Excerpted data —
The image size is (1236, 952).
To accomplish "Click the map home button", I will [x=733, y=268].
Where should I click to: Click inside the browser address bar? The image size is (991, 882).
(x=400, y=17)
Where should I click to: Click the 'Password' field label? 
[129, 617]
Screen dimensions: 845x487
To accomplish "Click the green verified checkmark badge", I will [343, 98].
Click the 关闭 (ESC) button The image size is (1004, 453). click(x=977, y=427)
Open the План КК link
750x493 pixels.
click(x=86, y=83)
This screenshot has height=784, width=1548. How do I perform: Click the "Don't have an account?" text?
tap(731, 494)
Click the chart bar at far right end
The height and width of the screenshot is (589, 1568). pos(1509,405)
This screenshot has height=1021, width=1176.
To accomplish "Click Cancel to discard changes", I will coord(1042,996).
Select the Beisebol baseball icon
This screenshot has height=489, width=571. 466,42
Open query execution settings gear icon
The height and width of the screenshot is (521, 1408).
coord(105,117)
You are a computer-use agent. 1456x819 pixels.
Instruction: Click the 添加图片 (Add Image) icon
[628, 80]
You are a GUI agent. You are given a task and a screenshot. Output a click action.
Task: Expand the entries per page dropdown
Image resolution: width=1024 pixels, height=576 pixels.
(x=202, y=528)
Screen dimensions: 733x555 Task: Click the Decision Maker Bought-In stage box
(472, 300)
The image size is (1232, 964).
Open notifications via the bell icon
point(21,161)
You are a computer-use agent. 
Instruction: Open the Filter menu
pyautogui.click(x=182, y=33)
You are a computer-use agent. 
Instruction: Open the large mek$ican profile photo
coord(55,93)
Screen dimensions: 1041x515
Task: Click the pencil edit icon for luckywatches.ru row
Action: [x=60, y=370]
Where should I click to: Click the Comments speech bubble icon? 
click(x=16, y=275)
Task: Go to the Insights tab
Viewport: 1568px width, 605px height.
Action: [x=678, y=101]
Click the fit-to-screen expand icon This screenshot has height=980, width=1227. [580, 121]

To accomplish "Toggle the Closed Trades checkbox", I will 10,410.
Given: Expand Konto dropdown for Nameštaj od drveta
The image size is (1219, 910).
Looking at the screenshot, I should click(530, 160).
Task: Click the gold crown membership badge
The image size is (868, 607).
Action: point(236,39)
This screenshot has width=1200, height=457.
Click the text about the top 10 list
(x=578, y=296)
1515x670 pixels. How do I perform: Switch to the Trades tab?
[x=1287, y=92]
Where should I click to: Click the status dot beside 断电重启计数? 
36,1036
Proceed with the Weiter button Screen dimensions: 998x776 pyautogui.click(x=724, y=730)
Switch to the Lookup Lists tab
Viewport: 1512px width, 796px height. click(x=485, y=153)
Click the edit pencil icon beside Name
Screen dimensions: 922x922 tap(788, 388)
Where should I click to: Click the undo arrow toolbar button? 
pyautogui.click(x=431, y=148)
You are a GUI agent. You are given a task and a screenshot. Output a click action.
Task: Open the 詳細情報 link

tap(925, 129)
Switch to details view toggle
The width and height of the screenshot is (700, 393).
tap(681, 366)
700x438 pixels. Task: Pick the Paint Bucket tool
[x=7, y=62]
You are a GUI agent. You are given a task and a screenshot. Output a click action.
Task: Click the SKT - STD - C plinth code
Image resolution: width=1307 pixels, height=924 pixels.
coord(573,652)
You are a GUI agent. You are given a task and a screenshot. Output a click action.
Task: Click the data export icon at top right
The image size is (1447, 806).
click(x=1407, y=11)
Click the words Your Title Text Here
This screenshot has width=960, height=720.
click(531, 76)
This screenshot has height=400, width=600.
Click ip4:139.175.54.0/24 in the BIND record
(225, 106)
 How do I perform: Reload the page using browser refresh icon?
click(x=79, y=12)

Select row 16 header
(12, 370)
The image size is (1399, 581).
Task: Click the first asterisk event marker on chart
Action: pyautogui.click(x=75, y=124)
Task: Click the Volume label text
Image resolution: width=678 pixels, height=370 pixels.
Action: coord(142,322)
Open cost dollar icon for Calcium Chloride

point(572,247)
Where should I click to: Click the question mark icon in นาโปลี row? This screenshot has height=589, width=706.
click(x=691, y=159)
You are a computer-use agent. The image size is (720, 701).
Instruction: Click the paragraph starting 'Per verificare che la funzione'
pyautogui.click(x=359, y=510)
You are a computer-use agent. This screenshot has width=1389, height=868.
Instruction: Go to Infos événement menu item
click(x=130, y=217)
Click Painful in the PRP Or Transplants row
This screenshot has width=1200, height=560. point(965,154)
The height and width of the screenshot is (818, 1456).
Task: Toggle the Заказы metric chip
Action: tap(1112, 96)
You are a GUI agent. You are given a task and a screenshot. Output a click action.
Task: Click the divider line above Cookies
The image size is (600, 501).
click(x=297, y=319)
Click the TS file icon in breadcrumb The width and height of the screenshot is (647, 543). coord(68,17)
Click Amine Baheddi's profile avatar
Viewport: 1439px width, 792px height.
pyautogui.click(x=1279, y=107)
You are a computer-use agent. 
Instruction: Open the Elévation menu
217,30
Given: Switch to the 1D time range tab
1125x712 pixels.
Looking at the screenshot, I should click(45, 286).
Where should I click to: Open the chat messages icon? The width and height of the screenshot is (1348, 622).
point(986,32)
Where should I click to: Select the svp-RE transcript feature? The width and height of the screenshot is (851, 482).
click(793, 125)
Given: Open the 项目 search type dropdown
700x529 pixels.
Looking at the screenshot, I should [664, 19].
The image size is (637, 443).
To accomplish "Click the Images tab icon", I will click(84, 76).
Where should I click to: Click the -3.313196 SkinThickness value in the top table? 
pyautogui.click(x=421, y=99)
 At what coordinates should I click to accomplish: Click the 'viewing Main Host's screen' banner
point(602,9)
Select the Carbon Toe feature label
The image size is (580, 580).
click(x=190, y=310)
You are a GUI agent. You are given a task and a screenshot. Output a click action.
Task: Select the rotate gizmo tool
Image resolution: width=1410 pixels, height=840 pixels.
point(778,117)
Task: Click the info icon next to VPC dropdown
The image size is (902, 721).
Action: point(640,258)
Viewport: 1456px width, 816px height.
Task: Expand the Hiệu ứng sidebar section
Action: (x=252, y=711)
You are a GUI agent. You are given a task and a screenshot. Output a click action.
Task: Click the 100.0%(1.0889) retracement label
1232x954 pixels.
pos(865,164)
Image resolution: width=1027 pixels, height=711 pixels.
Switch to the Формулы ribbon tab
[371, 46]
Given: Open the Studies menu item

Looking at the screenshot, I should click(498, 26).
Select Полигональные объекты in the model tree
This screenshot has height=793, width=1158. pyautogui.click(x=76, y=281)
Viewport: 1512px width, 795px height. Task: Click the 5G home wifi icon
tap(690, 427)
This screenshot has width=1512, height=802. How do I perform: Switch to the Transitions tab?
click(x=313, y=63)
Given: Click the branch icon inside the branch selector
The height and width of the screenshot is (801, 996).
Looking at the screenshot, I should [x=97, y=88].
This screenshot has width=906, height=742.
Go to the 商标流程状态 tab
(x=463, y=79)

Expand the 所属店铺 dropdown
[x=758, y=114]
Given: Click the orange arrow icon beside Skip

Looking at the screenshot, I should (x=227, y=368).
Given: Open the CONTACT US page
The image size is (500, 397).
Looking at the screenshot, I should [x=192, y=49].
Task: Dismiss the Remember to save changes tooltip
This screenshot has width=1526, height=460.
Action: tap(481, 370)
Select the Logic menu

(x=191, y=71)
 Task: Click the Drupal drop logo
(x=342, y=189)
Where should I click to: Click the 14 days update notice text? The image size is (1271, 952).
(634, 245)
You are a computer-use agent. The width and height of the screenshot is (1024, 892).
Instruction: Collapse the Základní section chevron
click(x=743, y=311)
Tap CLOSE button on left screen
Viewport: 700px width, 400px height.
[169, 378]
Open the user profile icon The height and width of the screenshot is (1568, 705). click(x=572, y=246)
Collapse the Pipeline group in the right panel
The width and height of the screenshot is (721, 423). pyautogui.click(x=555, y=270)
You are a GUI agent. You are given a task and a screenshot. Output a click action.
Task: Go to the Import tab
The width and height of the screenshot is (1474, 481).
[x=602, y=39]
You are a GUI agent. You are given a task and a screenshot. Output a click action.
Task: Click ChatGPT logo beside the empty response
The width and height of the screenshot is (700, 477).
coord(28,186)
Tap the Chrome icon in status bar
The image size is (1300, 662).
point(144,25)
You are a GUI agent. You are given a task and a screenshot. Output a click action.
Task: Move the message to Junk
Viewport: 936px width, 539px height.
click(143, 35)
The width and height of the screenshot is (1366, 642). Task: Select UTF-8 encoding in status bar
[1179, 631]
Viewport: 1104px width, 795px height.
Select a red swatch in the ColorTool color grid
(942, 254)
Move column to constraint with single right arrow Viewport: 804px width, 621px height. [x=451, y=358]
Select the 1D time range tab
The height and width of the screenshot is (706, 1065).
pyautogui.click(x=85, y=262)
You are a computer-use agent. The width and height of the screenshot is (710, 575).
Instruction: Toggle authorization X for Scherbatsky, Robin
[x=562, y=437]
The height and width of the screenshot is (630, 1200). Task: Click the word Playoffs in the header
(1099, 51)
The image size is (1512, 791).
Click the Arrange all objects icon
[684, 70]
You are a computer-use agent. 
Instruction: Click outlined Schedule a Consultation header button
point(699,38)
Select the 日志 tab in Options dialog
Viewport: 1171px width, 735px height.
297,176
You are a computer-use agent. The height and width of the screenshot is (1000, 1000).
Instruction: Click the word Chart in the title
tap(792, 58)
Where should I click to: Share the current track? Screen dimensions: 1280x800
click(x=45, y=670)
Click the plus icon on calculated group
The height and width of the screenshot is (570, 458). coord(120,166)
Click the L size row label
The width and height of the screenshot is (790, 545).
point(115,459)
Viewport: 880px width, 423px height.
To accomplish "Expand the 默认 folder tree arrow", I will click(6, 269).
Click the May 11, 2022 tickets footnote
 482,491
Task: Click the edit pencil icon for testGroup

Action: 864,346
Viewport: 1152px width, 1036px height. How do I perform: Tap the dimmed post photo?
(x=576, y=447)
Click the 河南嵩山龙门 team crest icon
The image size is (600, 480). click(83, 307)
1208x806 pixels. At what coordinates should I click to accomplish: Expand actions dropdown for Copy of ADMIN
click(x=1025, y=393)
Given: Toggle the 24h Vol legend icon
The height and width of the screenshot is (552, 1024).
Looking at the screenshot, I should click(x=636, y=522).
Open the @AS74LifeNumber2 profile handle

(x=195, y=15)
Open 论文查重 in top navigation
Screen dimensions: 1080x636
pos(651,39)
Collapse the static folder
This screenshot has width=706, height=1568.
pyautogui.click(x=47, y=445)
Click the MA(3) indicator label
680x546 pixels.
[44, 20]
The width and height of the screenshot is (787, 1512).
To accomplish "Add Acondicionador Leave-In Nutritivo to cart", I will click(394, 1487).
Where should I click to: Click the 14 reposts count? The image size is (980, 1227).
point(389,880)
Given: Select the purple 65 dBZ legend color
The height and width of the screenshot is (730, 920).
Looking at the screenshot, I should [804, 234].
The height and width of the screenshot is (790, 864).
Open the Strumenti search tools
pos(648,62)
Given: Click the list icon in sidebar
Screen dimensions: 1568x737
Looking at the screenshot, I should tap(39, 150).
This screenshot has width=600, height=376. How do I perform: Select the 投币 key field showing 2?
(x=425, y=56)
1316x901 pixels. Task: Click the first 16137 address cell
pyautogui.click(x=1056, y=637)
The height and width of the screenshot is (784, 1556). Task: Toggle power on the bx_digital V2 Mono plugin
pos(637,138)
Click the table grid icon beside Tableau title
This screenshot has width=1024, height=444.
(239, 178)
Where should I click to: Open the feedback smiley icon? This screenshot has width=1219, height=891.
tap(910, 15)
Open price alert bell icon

Problem requirements — Find the word "computer" in the material, then list each line that holds it.

Problem solution —
You are a computer-use agent. 1456x819 pixels.
You are a computer-use agent. 
You are a computer-use agent. 
You are a computer-use agent. The image size is (720, 701).
You are a computer-use agent. This screenshot has width=1389, height=868.
You are a computer-use agent. 
You are a computer-use agent. The width and height of the screenshot is (1024, 892).
You are a computer-use agent. The width and height of the screenshot is (710, 575).
You are a computer-use agent. 
You are a computer-use agent. The height and width of the screenshot is (1000, 1000).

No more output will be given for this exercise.